==== Exercise material ====

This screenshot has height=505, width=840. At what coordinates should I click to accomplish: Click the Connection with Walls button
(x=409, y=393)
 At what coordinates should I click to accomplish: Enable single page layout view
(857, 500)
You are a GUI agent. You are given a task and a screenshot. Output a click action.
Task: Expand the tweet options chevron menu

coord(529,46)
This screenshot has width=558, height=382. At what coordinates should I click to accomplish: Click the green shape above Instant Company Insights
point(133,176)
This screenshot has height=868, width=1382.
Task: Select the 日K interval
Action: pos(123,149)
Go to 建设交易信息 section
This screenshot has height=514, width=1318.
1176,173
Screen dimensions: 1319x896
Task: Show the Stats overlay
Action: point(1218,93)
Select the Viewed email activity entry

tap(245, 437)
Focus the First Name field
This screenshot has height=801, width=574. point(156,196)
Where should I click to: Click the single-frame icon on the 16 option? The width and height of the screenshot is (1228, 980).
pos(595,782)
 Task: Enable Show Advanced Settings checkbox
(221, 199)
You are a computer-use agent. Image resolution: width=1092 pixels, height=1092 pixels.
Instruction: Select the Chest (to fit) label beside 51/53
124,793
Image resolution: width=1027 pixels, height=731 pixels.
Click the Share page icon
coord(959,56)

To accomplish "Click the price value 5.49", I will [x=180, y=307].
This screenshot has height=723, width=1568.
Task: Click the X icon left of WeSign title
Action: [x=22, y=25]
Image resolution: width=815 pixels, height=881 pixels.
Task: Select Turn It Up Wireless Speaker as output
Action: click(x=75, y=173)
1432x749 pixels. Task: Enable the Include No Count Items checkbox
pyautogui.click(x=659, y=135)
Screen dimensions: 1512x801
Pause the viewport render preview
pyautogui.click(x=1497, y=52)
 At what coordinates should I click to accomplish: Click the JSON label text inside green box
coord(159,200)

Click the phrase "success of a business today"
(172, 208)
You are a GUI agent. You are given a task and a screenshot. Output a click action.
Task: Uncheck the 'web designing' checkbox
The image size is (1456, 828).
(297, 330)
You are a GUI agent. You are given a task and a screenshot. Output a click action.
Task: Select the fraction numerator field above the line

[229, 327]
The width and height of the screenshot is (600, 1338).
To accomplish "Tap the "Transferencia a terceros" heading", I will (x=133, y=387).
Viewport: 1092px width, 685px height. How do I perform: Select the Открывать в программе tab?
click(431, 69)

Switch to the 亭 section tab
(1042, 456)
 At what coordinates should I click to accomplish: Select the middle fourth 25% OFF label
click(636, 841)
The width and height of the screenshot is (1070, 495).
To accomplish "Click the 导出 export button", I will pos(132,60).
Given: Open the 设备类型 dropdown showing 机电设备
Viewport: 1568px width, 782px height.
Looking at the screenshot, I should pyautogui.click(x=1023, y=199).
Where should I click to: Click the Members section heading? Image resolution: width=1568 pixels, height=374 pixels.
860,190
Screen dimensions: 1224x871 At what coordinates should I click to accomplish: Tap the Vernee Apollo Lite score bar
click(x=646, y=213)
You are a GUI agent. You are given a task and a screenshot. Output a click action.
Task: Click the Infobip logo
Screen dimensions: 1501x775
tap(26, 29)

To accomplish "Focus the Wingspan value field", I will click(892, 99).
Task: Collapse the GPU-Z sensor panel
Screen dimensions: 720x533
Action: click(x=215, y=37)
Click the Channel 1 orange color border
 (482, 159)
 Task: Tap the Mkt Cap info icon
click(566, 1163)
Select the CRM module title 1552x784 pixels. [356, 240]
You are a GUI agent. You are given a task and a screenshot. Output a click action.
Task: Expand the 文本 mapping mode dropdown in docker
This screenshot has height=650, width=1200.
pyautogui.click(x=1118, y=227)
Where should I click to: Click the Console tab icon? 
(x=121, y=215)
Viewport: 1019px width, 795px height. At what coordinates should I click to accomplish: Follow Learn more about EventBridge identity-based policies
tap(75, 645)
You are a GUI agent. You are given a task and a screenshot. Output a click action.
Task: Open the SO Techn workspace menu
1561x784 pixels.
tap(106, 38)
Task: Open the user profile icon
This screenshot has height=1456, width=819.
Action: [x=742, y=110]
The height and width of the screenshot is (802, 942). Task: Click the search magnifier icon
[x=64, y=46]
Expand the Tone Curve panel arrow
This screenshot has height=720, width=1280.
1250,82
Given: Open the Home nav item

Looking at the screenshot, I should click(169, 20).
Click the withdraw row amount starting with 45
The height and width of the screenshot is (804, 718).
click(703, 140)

====

When a line of the records includes "dropdown", that line belongs in the answer.

Given: Open the 设备类型 dropdown showing 机电设备
Task: Expand the 文本 mapping mode dropdown in docker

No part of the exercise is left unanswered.